Francis Collin, quando terminou a primeira parte do projeto genoma, disse,: “A complexidade do ser humano surgiu de alguma outra fonte pela qual devemos começar a procurar”. Que fonte é esta? De onde vem a diversidade humana? A diversidade do macaco e a diversidade
entre os próprios seres humanos? Kreik Venter, que fez parte dos trabalhos do Projeto Genoma, diz: “há duas falácias a serem evitadas: o determinismo – a idéia de que todas as características de uma pessoa estão impressas no Genoma e o reducionismo – a idéia de que agora a seqüência humana é conhecida por completo. Será apenas uma questão de tempo até que a nossa compreensão das funções e das interações dos genes forneçam uma descrição causal completa da variabilidade humana”. Vemos assim, que os genes não estão explicando tudo. E o feto? Ele é inteiramente dependente da mãe? Este ser tem um genoma completamente diferente da mãe. Ela contribuiu sim, com sua parte, mas este novo ser é independente da mãe. Aquilo que é colocado como direito da mãe de decidir é até uma piada, Sinceramente. É um pseudo direito. Porque na verdade ela é hospedeira, não é a dona do embrião. O feto possui uma psique própria?
Seria casual o arranjo das partes de uma célula? O Dr.Michel Behe tem um livro interessantíssimo que se chama “A caixa preta de Darwin”. Neste livro ele diz claramente o que todos nós espiritualistas sabemos, dele e de outras pesquisas. O que? Que existe um arranjo intencional nas partes de uma célula. Vocês já imaginaram? Tem um lugar na célula que forma proteína, tem um lugar onde ficam os genes, as proteínas mandam respostas ou mandam pedidos para os genes que estão dentro do núcleo, o núcleo obedece e manda
proteínas para os genes que estão fora. É algo tão extraordinário como nenhuma fábrica no mundo é capaz. Como é que reduzem isso a um nada? Como é que dizem que este fenômeno da vida é nada! Por isso Pasteur tinha razão quando ele disse: “Quanto mais ciência, mais
nos aproximamos de Deus. Quanto menos ciência mais nos afastamos dele”.

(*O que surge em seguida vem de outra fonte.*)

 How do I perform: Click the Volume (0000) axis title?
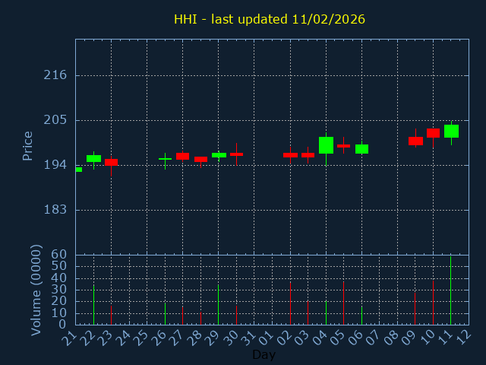point(36,290)
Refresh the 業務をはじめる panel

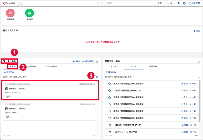pos(199,62)
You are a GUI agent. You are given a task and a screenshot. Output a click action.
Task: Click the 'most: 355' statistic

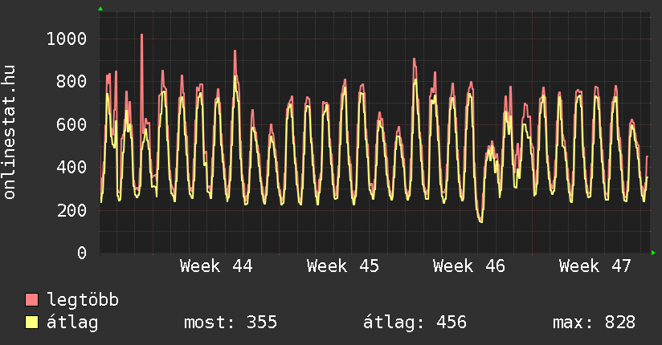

Sendo assim, nós perguntamos: o que é pessoa na visão espírita? Respondemos: A vida é um bem outorgado por Deus. O indivíduo não pode dispor dela. A vida do bebê ou do feto não pertence à criança, a criança não pertence ao governo, não pertence ao médico, não pertence à equipe médica, nem ao pai, nem a ninguém. A vida é algo entre o ser e o Criador. Nada mais. Não compete a ninguém interferir neste laço sagrado. O médico espírita sabe muito bem disso por isso ele não intervém neste bem incomensurável, indisponível, que é a vida. Ele sabe que a alma é uma dignidade intrínseca de origem divina. O instante da concepção é um novo projeto existencial, mas a vida já existia antes.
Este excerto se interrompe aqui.